> EXERCISE BRIEF: Please return the listing below word for word, minus its pictures.

> INPUT FOR THIS TASK:
=-=-=-=-=

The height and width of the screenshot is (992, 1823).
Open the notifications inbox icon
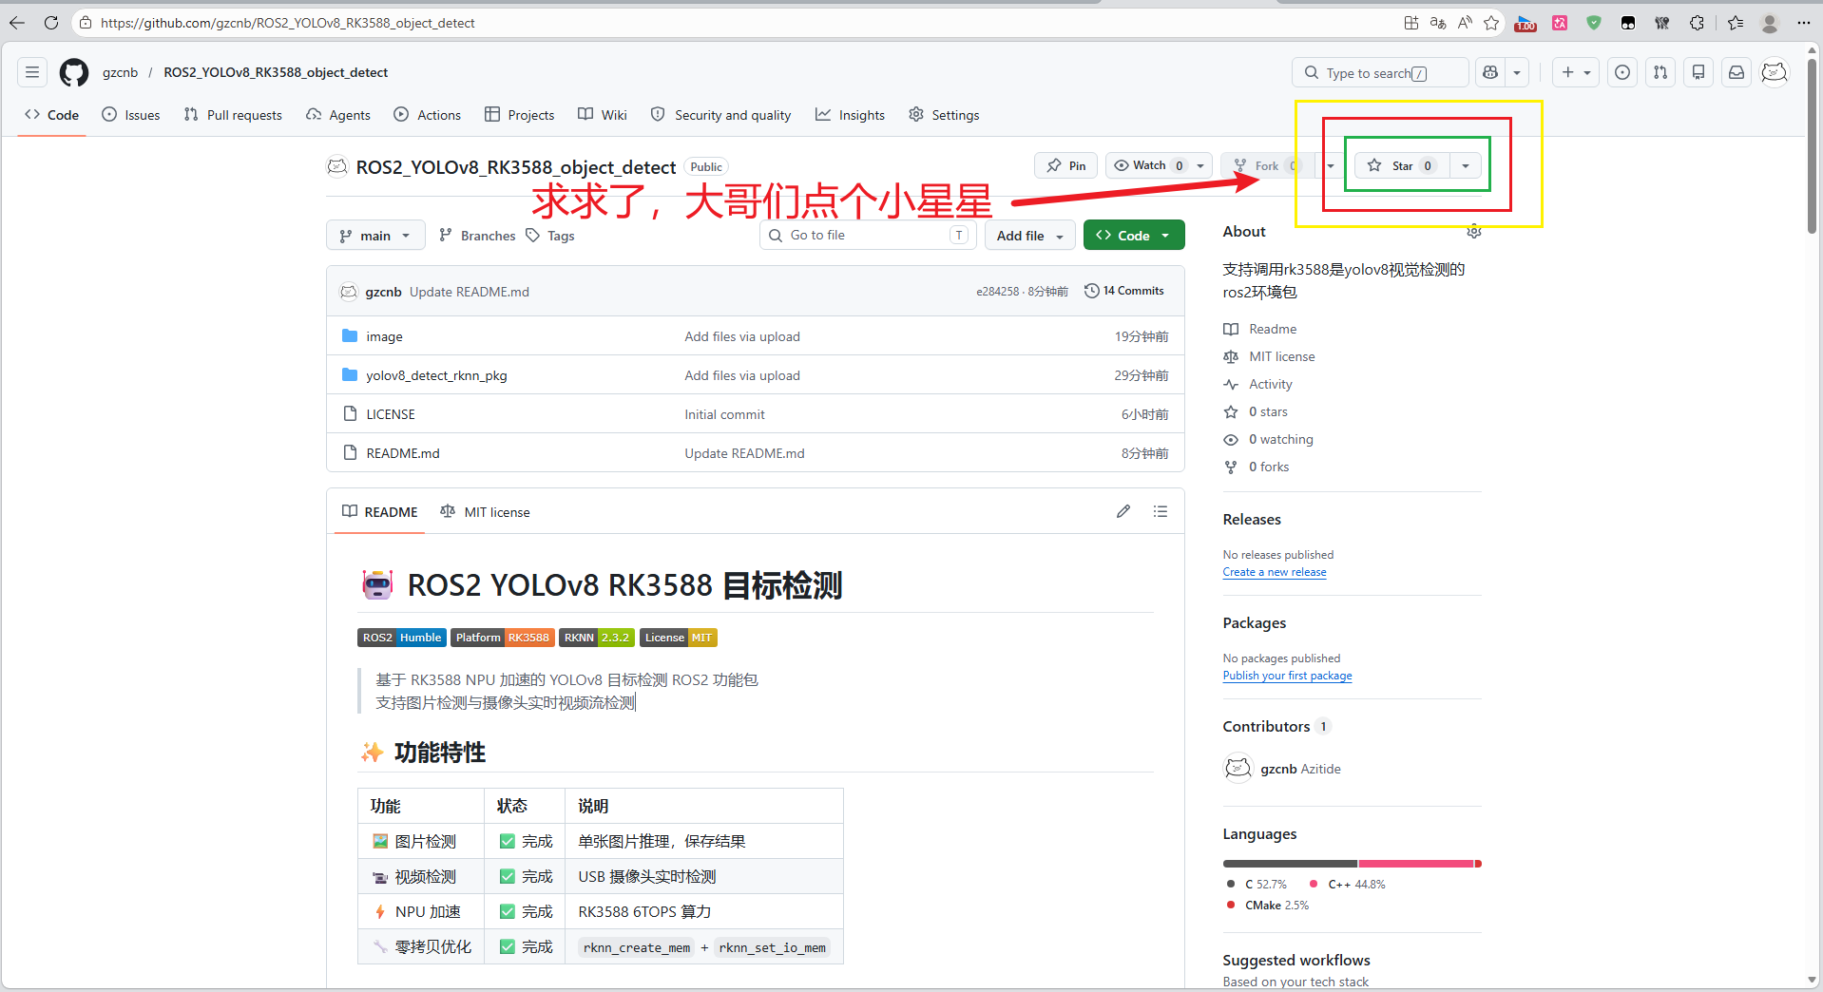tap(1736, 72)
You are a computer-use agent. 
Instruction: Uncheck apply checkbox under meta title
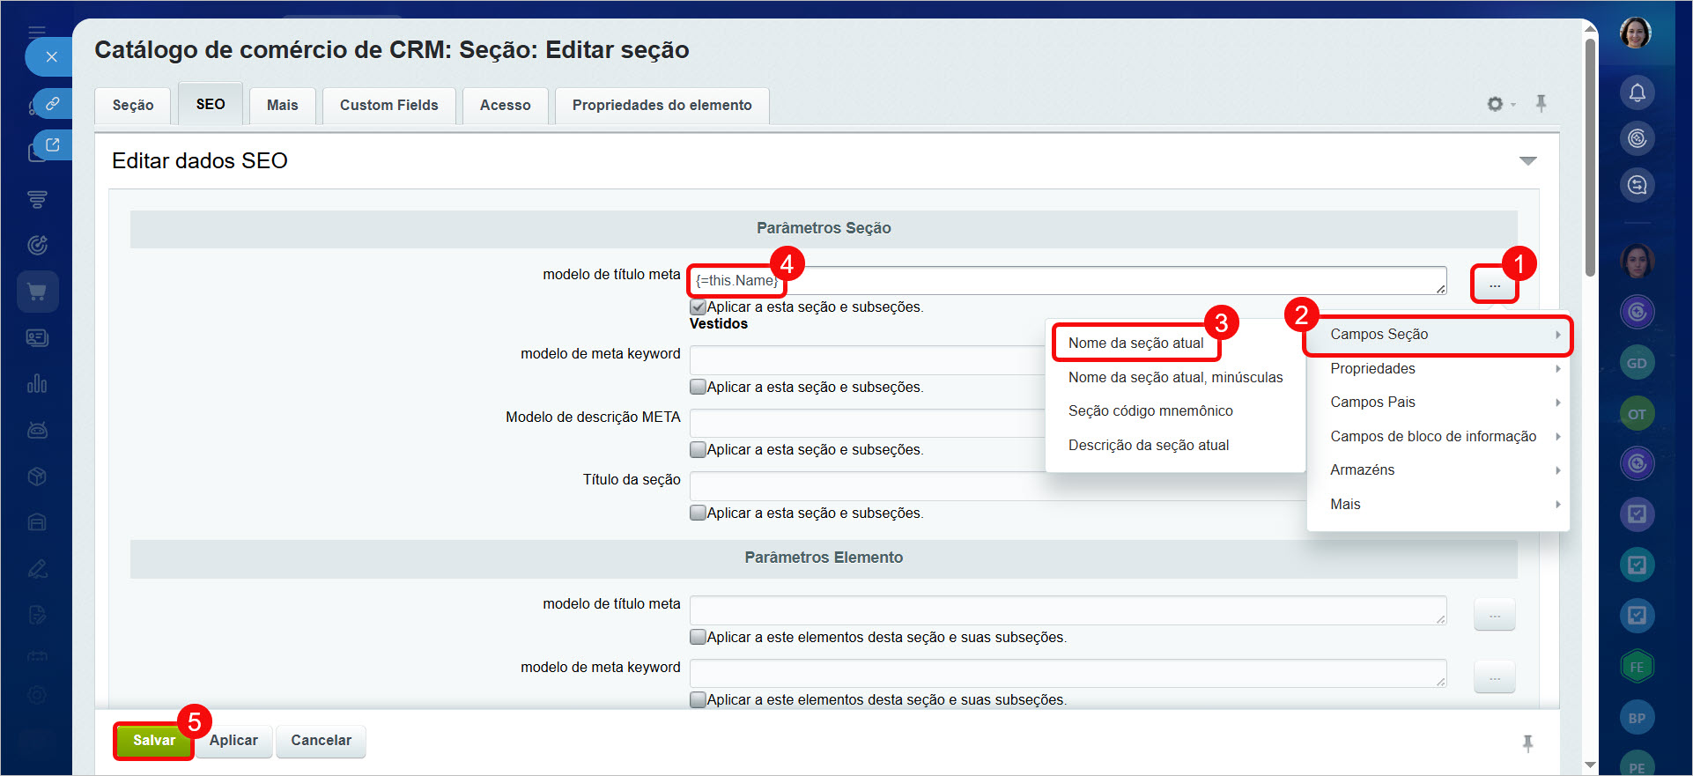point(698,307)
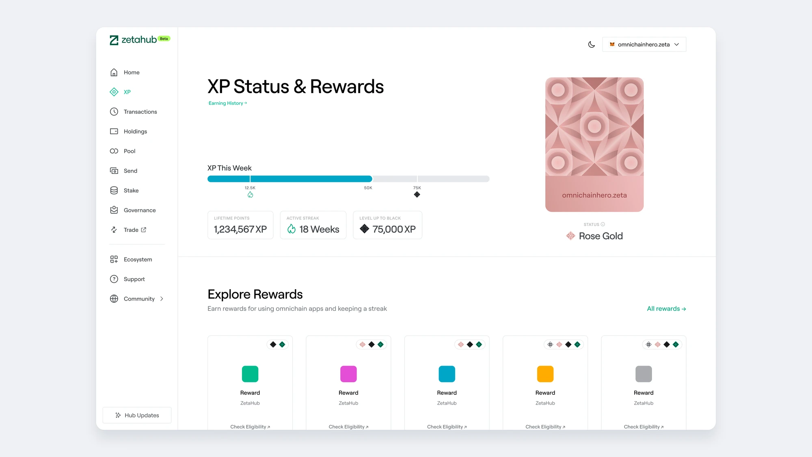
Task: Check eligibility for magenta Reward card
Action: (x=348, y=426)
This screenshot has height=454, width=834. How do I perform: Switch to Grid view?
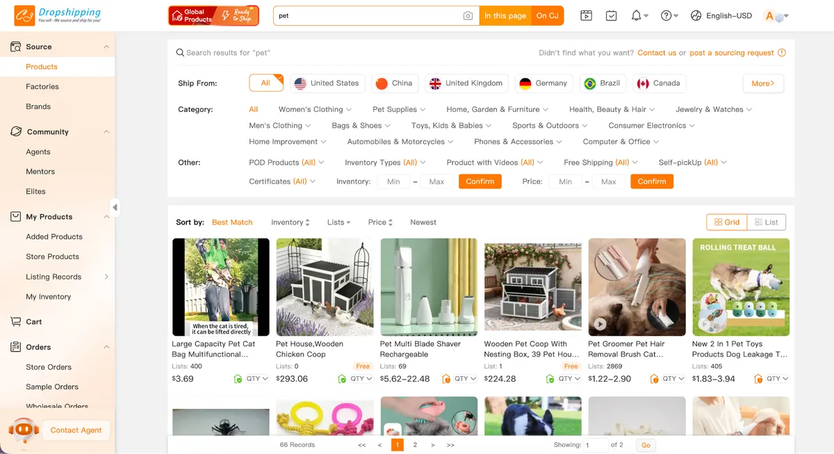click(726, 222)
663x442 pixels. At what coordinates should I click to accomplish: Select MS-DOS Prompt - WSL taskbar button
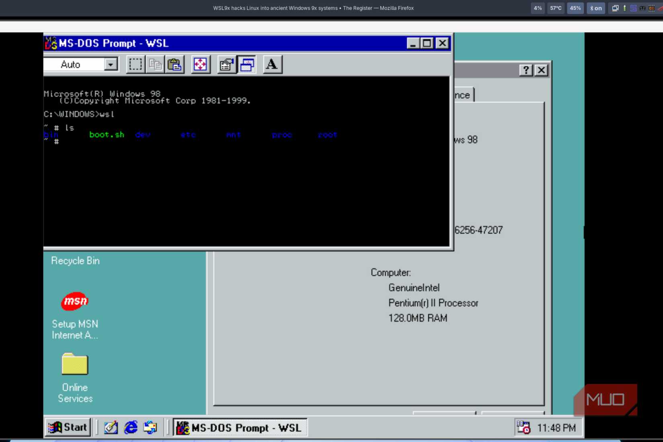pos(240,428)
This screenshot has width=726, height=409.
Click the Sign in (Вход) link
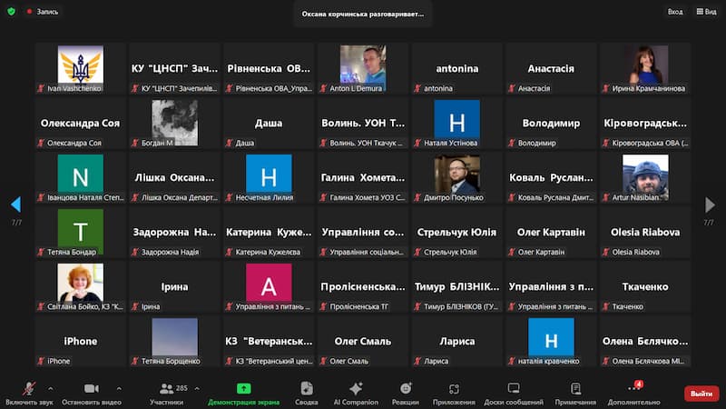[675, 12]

=-=-=-=-=

> PROBLEM SOLUTION:
The height and width of the screenshot is (992, 1823).
Open the notifications inbox icon
tap(1736, 72)
You are a computer-use agent. 
Instruction: Uncheck apply checkbox under meta title
point(698,307)
Task: Check eligibility for magenta Reward card
Action: (x=348, y=426)
This screenshot has height=454, width=834. How do I perform: Switch to Grid view?
click(726, 222)
663x442 pixels. At what coordinates should I click to accomplish: Select MS-DOS Prompt - WSL taskbar button
pos(240,428)
This screenshot has width=726, height=409.
Click the Sign in (Вход) link
[675, 12]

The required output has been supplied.